Cancer survivor's wedding wish: hair today
For more than six hours, hair stylist Angeline El Moussa painstakingly applied 20-inch-long extensions to Amanda Twellman's honey-highlighted chestnut hair, which over the past eight months had barely grown to her collar.
"I don't want to look because I might cry," said Twellman, 21, her head buried in a Modern Bride magazine as El Moussa toiled with an assistant, Nicole Slater, earlier this month.
Twellman's day at Salon Luca Bella was about more than getting dolled up for her wedding. It was about going back to before that horrible day in November 1998 when doctors found a tumor the size of a submarine sandwich lodged behind her heart.
"She didn't understand what chemotherapy was, at first," said Twellman's mother, Linda. "It hit her when they told her her hair would come out."
Amanda would lose her hair twice over the next five years during an aggressive and grueling fight against Hodgkin's lymphoma, a cancer that attacks the immune system. At one unimaginable point, she recalled vomiting every 10 minutes for three to five days.
"It's something that you don't give up on," Twellman said of her excruciating fight, which included experimental gene therapy and two stem-cell transplants.
Twellman's cancer returned in June 2002 after being in remission for three years. In late April, a doctor declared her cancer-free. She is waiting for doctor clearance to resume a favorite activity, surfing. She had to give up running because of severely weakened lungs, but is otherwise healthy.
Twellman knows it sounds sort of ridiculous discussing hair extensions when she nearly died twice. She knows that her family and her faith are what matter, not how she looks.
"Don't worry," her fiancé, Aaron Dieppa, 23, tells her. "You are beautiful either way."
But Twellman doesn't feel like herself with short hair. "When I lost (my hair), I was devastated," she said. "To me, I equate long hair with femininity. And every woman wants to feel feminine on her wedding day."
Enter Modern Bride magazine.
Twellman was flipping through it at the gym in late August when she decided to write and ask for help. The magazine did makeovers for brides-to-be, and Twellman thought she had a good story.
She was right. Editors of the New York-based magazine were brought to tears.

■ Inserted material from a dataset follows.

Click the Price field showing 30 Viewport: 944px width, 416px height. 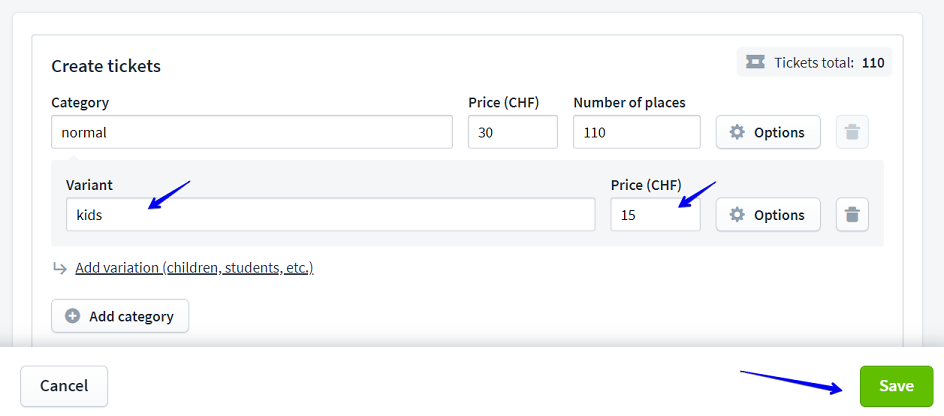(512, 132)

The magazine partnered with Great Lengths, a provider of high-end hair extensions favored by celebrities such as Jennifer Aniston and Britney Spears, to pay for Twellman's $2,000-plus treatment. A Modern Bride crew recorded the makeover for a future story.
The hair is real. It comes from India, where many women cut their hair before getting married as a sign of sacrifice, El Moussa said. The hair, colored with a textile dye, is bonded to Twellman's locks near the roots by a heated, protein-based solution. The extensions last up to five months.
At the end of the day, Twellman tried on strapless bridal gowns. She teared up when she looked in the mirror.
"Wanting to have long hair may sound frivolous," said her mother. "But when you think about it, nothing's frivolous about wanting to be normal.
"A lot of people don't understand: Normal, everyday life is such a blessing."